What to work on: Find the word "team" in the listing. Copy out each line where it occurs.

Data for analysis:
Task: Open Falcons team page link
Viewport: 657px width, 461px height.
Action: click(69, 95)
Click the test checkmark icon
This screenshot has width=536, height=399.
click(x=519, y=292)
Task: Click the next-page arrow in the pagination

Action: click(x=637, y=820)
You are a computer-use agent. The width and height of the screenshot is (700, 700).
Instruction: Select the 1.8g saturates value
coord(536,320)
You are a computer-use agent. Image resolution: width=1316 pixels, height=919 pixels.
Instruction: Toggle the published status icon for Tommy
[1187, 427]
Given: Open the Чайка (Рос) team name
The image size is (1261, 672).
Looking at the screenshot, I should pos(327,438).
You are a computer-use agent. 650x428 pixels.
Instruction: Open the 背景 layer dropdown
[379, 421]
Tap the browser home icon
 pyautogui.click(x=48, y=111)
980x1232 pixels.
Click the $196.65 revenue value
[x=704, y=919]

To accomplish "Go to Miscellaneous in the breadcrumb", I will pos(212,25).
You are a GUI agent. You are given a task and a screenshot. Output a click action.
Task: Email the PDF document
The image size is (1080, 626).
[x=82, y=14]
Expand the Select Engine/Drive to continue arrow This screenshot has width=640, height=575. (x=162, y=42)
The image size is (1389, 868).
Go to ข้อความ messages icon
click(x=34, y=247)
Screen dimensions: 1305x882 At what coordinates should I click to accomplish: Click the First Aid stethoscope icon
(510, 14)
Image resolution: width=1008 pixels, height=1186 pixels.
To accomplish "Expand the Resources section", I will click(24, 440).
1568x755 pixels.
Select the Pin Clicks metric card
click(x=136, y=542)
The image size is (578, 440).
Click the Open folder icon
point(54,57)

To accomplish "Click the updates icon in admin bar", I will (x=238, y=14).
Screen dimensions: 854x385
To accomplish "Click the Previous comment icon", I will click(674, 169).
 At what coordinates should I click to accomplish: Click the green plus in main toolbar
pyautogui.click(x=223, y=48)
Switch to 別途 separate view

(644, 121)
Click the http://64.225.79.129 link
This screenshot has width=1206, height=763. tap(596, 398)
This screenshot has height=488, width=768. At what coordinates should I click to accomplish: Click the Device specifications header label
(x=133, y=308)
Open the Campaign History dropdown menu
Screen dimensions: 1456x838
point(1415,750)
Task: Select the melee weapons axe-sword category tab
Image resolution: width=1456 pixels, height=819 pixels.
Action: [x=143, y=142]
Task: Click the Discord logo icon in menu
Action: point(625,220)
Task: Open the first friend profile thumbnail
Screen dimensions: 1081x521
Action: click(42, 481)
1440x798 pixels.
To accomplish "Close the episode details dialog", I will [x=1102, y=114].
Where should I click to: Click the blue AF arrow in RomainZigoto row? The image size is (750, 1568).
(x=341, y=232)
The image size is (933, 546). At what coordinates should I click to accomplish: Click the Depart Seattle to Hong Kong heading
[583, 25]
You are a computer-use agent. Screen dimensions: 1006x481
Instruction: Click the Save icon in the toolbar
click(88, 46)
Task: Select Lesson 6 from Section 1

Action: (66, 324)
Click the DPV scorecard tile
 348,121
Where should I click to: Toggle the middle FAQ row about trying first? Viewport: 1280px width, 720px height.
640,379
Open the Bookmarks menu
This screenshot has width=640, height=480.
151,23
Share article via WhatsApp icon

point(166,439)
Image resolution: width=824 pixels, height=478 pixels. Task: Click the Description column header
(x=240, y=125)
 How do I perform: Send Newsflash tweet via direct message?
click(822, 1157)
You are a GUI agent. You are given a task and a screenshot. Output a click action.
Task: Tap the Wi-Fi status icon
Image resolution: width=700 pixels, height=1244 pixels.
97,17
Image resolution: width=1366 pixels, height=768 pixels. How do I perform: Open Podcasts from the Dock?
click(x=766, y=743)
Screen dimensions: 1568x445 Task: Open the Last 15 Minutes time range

Answer for the task:
Task: Open Falcons team page link
Given: Open the Чайка (Рос) team name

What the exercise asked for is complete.